The letter from the Federal Aviation Administration was like a cold, breakup text message: BTW, No $$ 4 U. It's over. It's me, not U. BBN, good luck. SS.).

Unceremoniously tossed away like yesterday's candy wrapper, the members of the Friedman Memorial Airport Authority were left to try to make sense of a short letter that ended an eight-year search for a new airport site to serve the Sun Valley area. The area deserves more than a letter.

The letter cited skyrocketing cost estimates and environmental issues at two top relocation sites as reasons for canceling the search. It didn't describe the problems in detail nor did it say what happened to an environmental impact statement that was nearly complete, but never released.

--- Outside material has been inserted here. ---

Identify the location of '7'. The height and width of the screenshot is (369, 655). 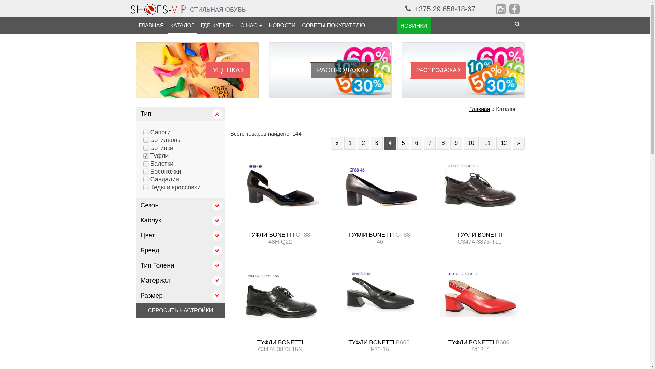
(429, 143).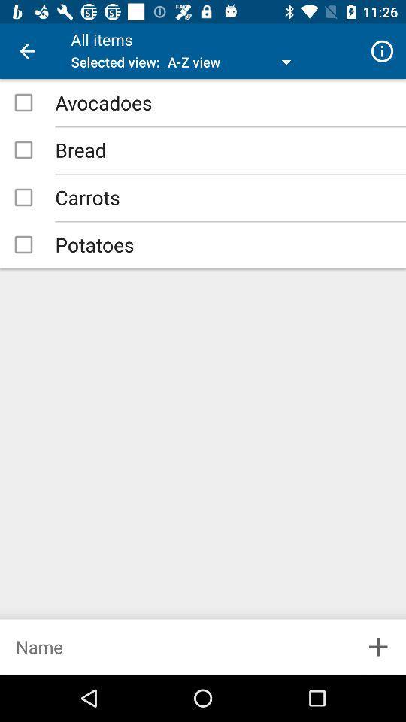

Everyone is left to speculate or try to read the tea leaves. Politics? Threatened wildlife? Looming federal budget cuts? The letter is strange given that the strenuous search that created bitter divisions within the community was undertaken at the insistence of the federal agency.

No one at the FAA—including officials who steadfastly had insisted that the airport authority had no choice but to build a new airport or see commercial air service die on the vine—would take urgent phone calls from spurned local officials.

Like a bad breakup message, the letter offered no suggestions on what the airport should do now even though commercial air service lives and dies on the FAA's approval of the airport.

What's a community whose primary resort operator says that 30 percent of guests used the local airport last winter to do?

The FAA needs to cough up the EIS. The work's already paid for. Then, FAA officials need to define the options, if any exist, for commercial air service here.